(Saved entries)

#####

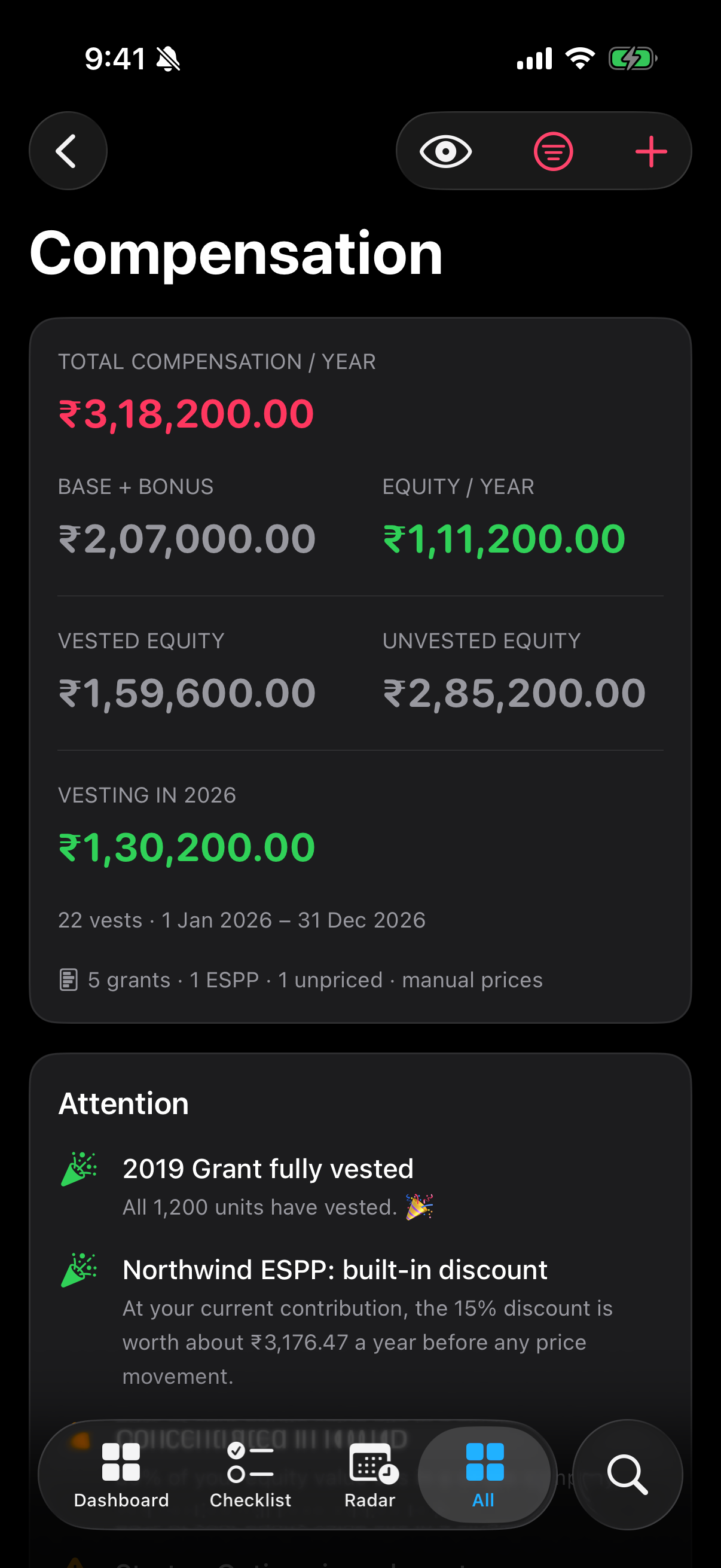Screen dimensions: 721x1568
Task: Open the search magnifier button
Action: [x=627, y=1474]
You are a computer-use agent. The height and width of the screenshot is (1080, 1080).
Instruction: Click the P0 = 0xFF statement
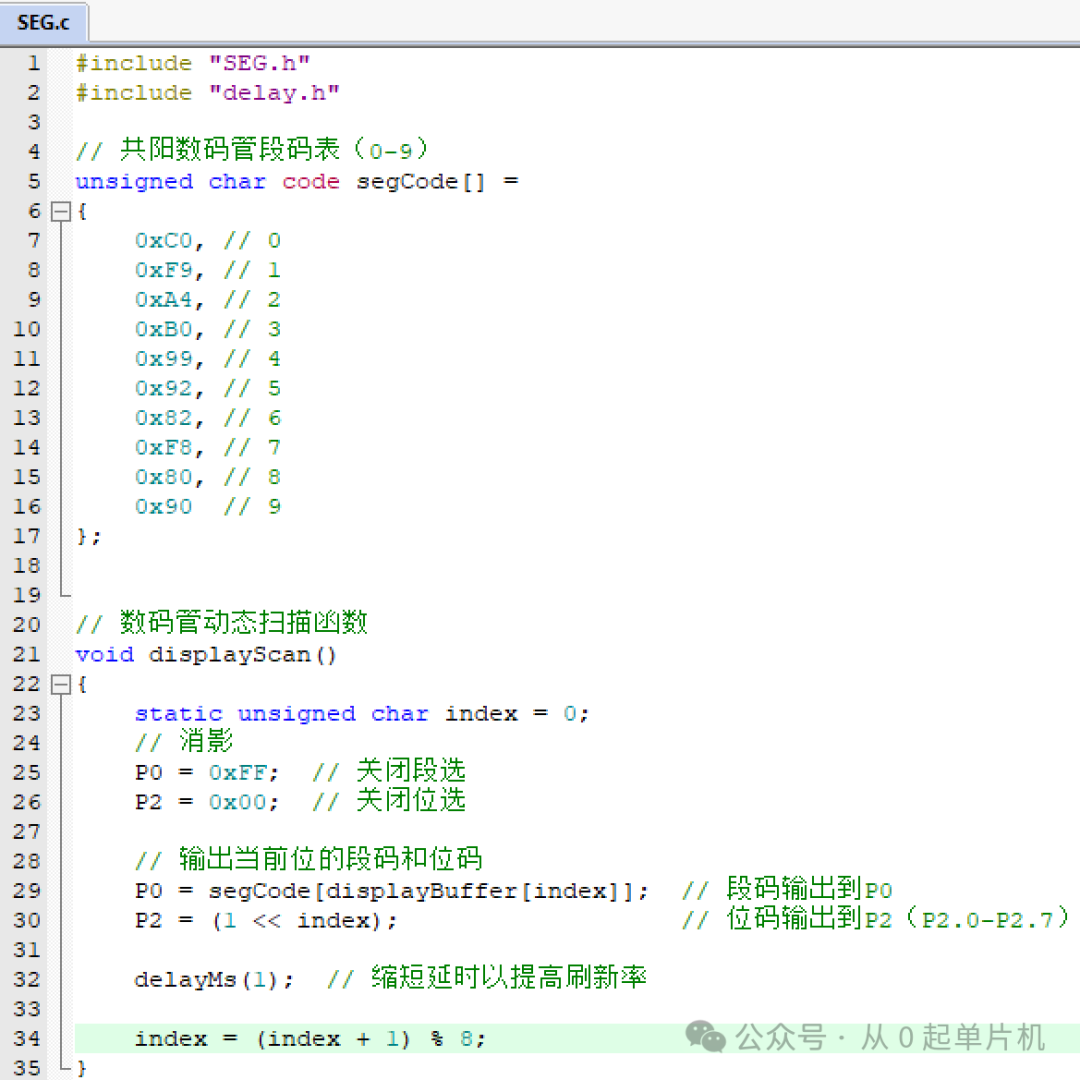(x=207, y=773)
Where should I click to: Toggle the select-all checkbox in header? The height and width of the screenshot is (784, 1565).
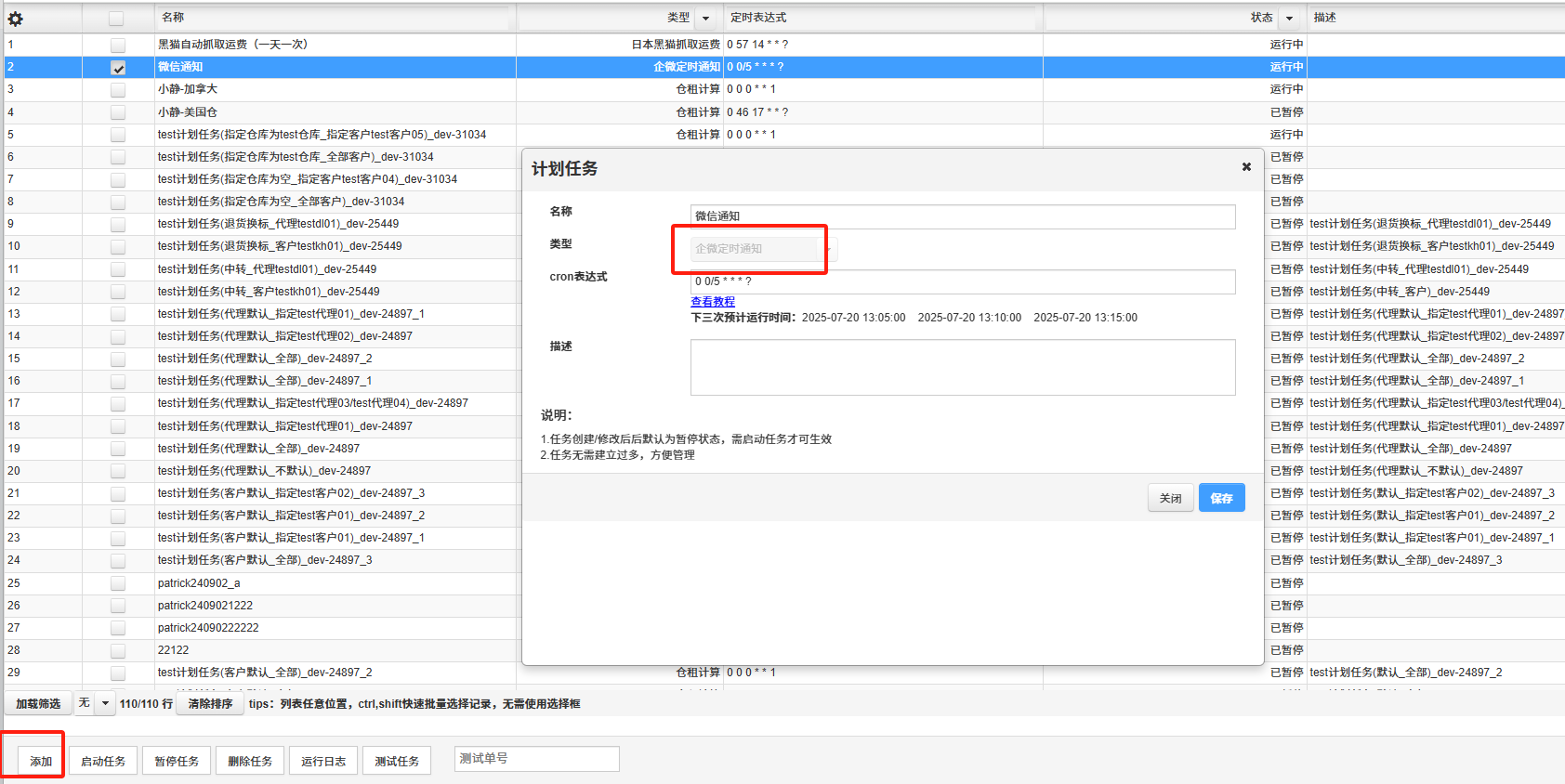[116, 19]
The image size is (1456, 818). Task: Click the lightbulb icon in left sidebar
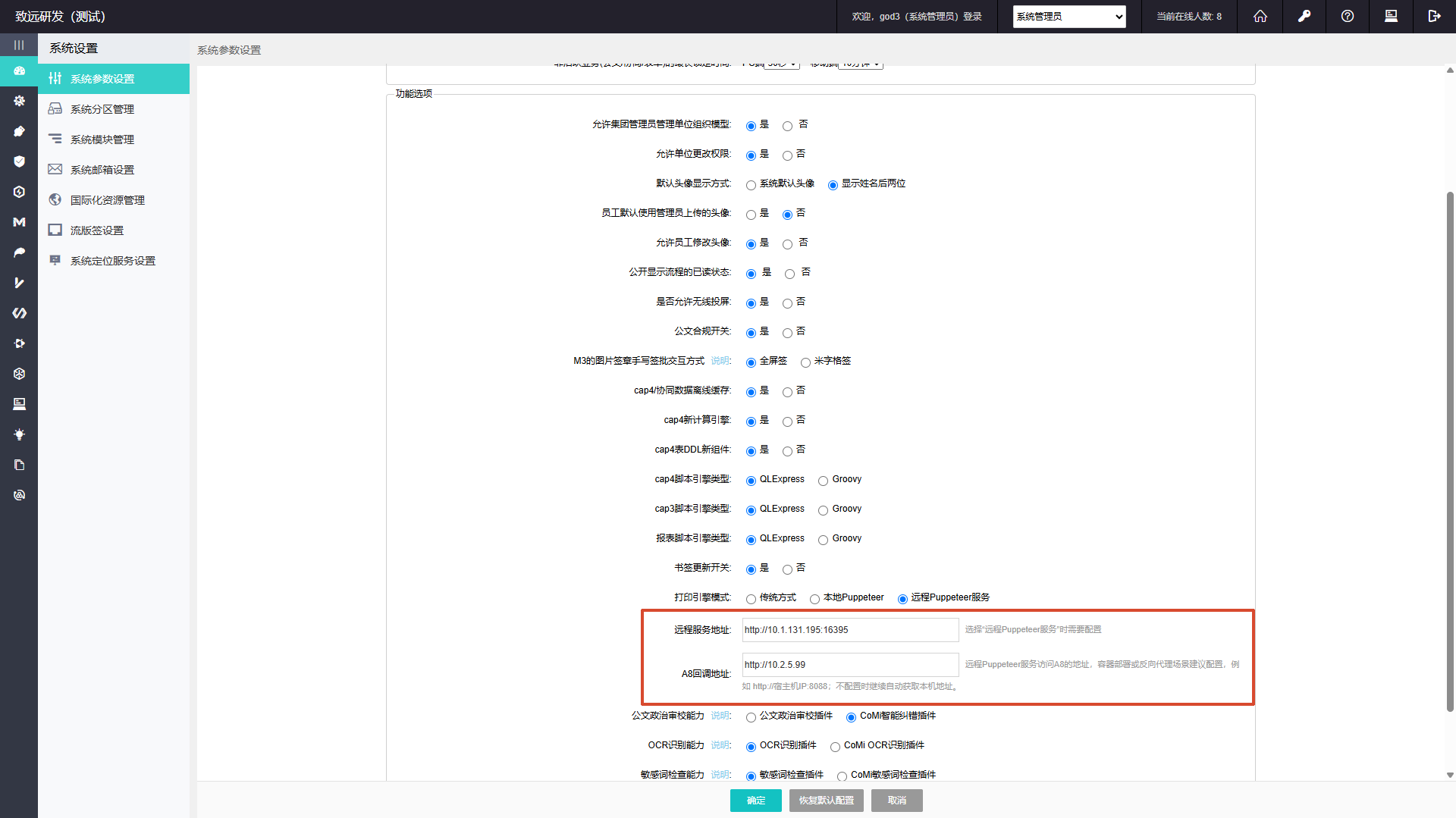click(x=19, y=434)
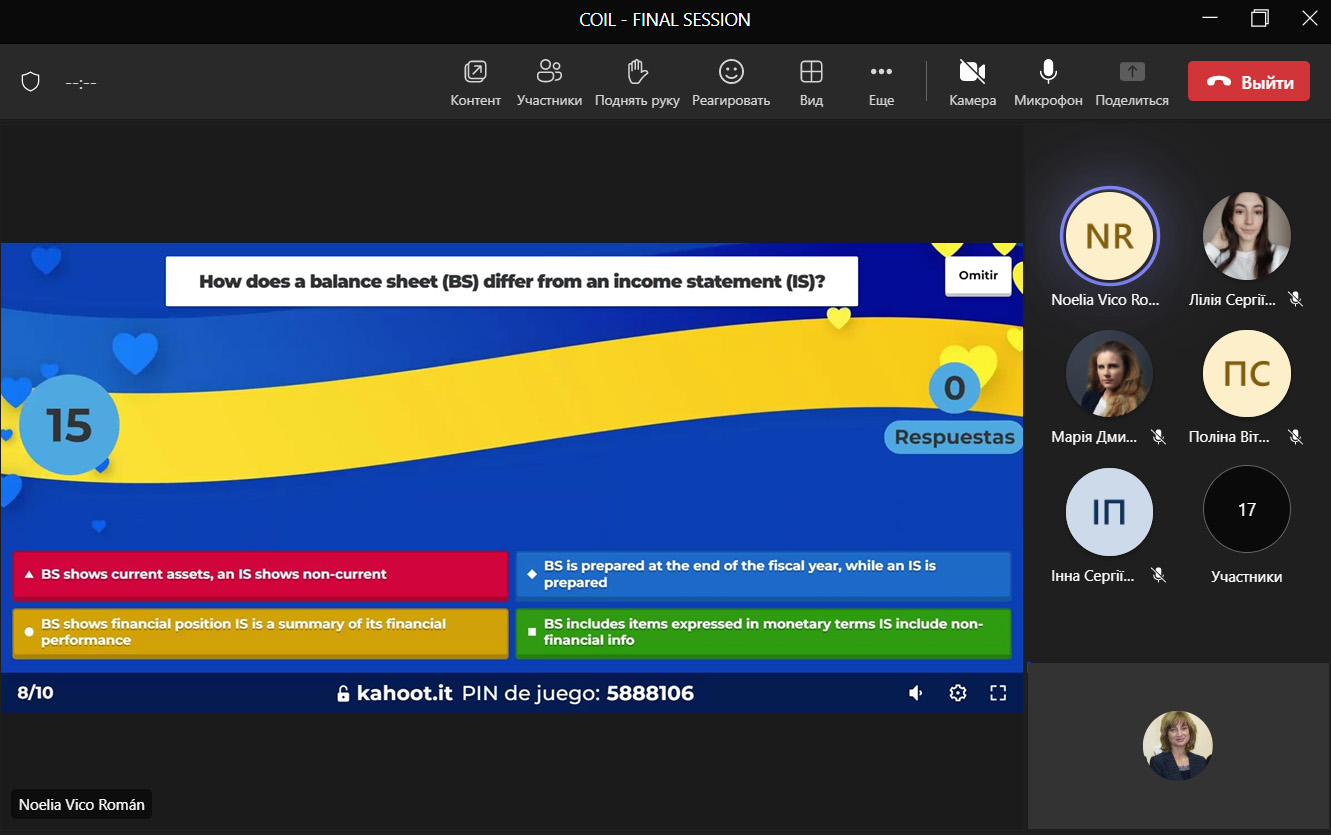Screen dimensions: 1331x835
Task: Open the 17 Участники overflow tile
Action: 1246,510
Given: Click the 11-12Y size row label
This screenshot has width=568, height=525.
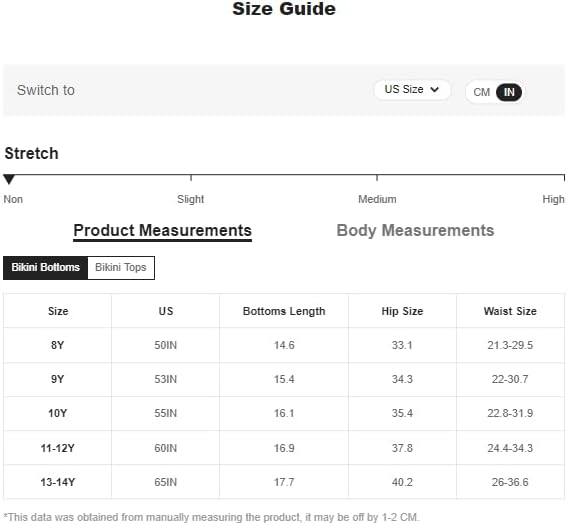Looking at the screenshot, I should click(x=58, y=448).
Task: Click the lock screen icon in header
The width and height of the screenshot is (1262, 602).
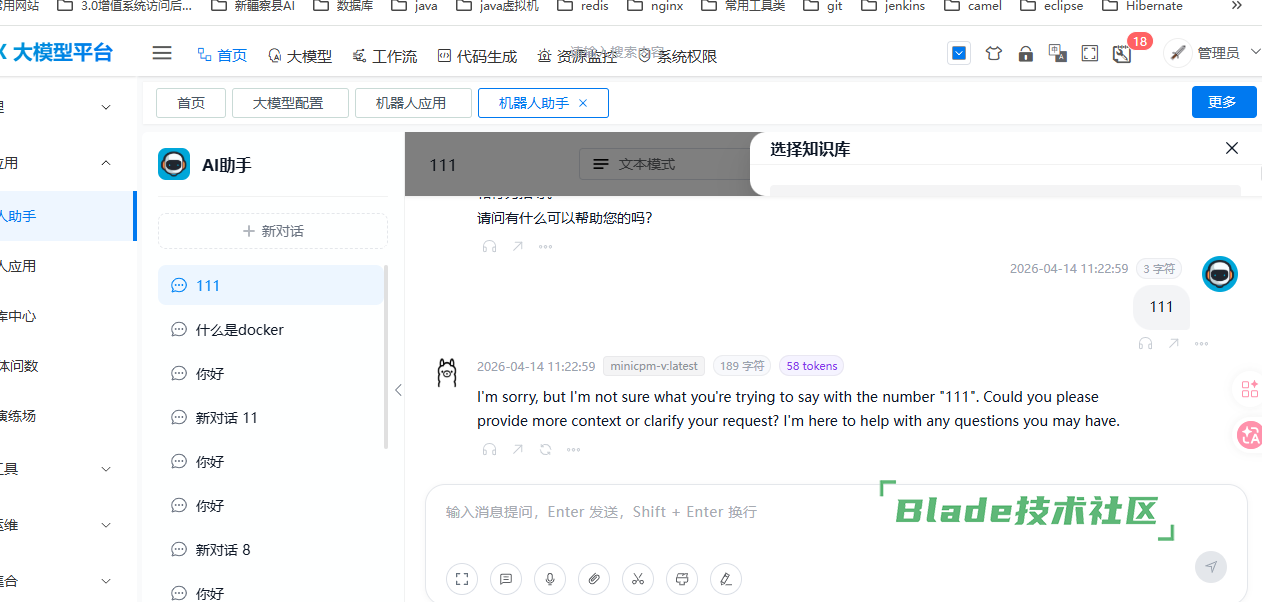Action: tap(1025, 54)
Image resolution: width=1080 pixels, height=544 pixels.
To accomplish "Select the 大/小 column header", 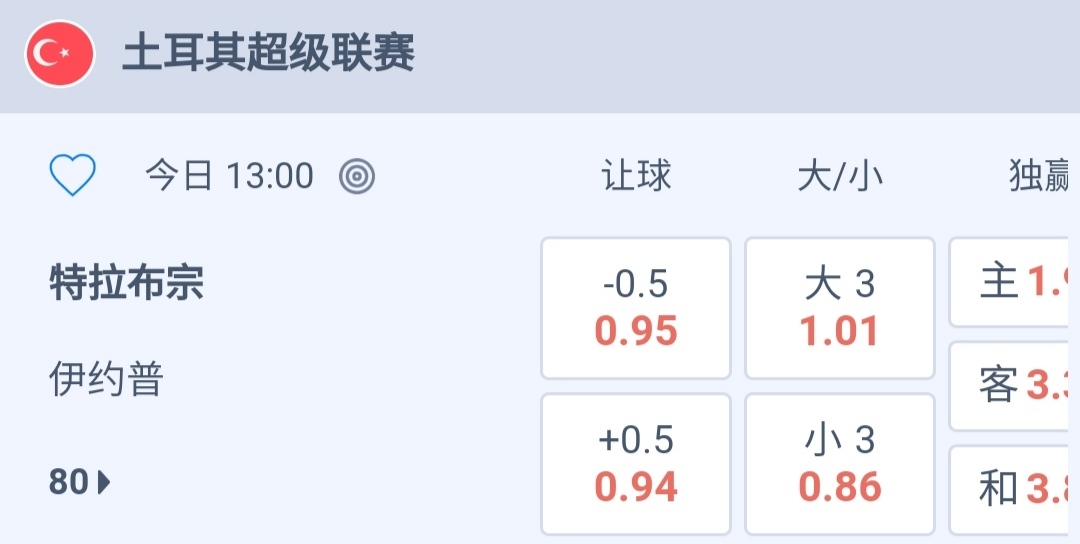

#####

__TASK BRIEF__
What you need to produce is an exact copy of the entries above, limited to the lines from the one with "Instruction: Click the P0 = 0xFF statement" up to and including the one with "Image resolution: width=1080", without pictures.

__SOLUTION TO THIS EXERCISE__
Instruction: Click the P0 = 0xFF statement
(x=207, y=773)
Where should I click to: Toggle the select-all checkbox in header? The height and width of the screenshot is (784, 1565).
[116, 19]
The image size is (1456, 818). Task: Click the lightbulb icon in left sidebar
click(x=19, y=434)
Screen dimensions: 1331x835
Task: Open the 17 Участники overflow tile
Action: 1246,510
Given: Click the 11-12Y size row label
This screenshot has width=568, height=525.
Looking at the screenshot, I should click(x=58, y=448).
Task: Click the lock screen icon in header
The width and height of the screenshot is (1262, 602).
Action: tap(1025, 54)
Image resolution: width=1080 pixels, height=544 pixels.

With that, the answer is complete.